Objectives: The purpose of this study was to compare the oral health statuses pre- and post-insurance using the $5^{th}$ and $6^{th}$ National Health and Nutrition Examination Survey data to confirm the effect of scaling insurance after a year. Methods: Data were analyzed using IBM SPSS ver. 21.0 (IBM Co., Armonk, NY, USA). The four years were integrated, and a composite sample analysis was performed. A total of 26,990 people were included in the study before applying for scaling insurance (14,343 persons) or after receiving scaling insurance (12,647 persons). A chi-squared test was performed to compare the demographic characteristics and oral health status of the subjects. The significance level of the statistical test was 0.05. Results: The proportion of patients without implants was high before the provision of scaling insurance once a year, however, the proportion of patients with one or more implants was high (p<0.05) after the provision of scaling insurance once a year.
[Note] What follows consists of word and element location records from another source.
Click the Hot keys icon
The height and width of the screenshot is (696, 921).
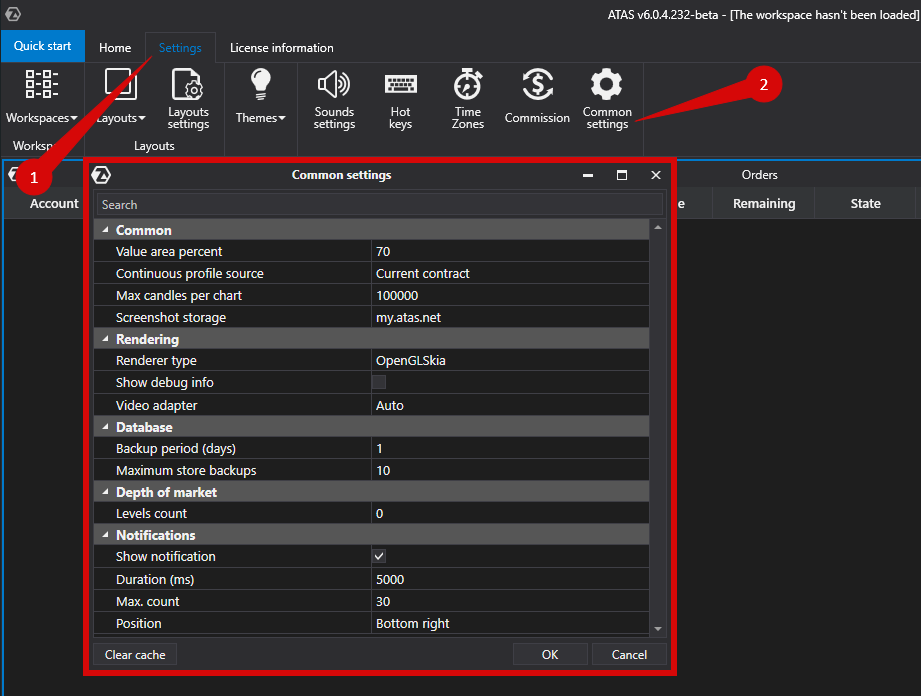400,95
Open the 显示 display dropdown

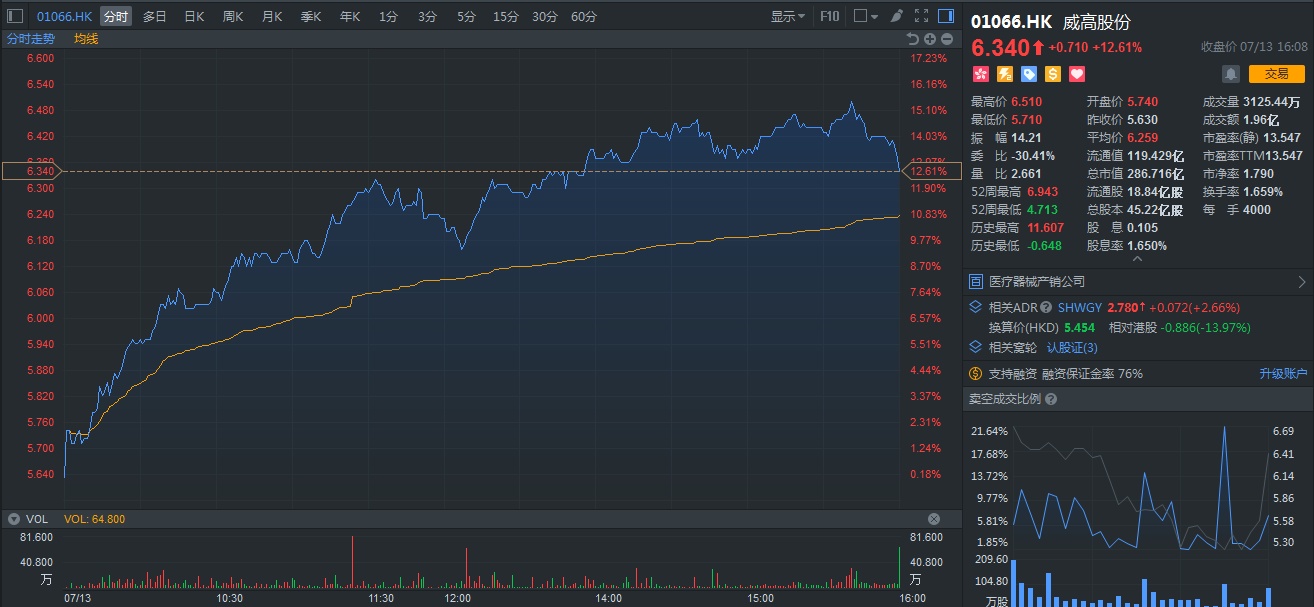tap(788, 16)
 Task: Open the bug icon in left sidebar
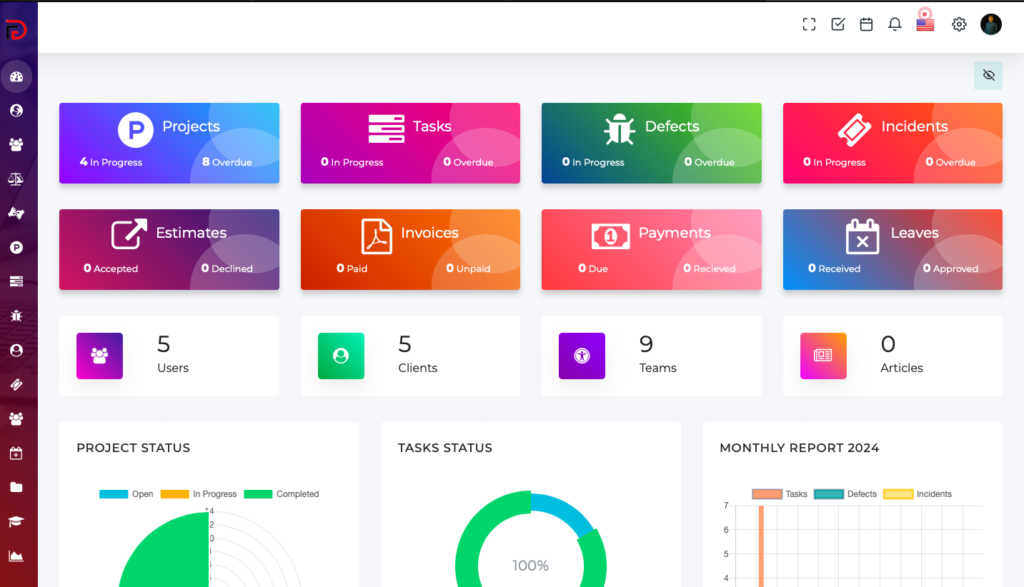(x=16, y=316)
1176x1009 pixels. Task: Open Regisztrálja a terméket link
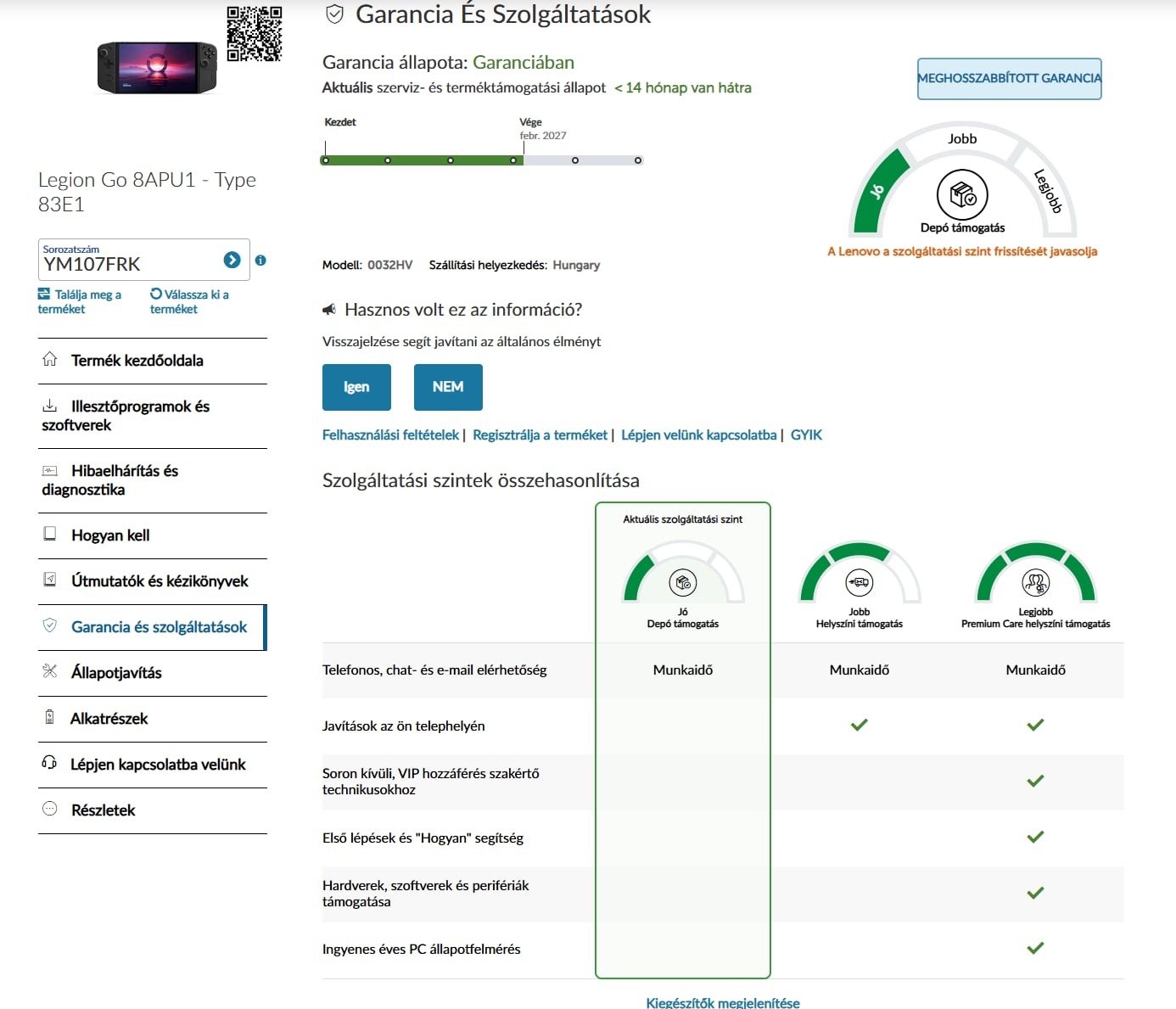pos(540,434)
Hemorrhagic periodontal tissues and tartar formation in periodontal tissues were highly prevalent before the provision of scaling insurance once a year, however, healthy periodontal tissues and formation of periodontal pockets were highly prevalent (p<0.05) after the provision of scaling insurance once a year. The decay, missing, and filled teeth index scores were higher before the provision of scaling insurance once a year (p<0.05). Conclusions: The aforementioned results showed that scaling once a year helps prevent or treat periodontal disease. In addition, we confirmed the effect of prevention on periodontal disease and dental caries, therefore, we expect it to develop into a stable policy.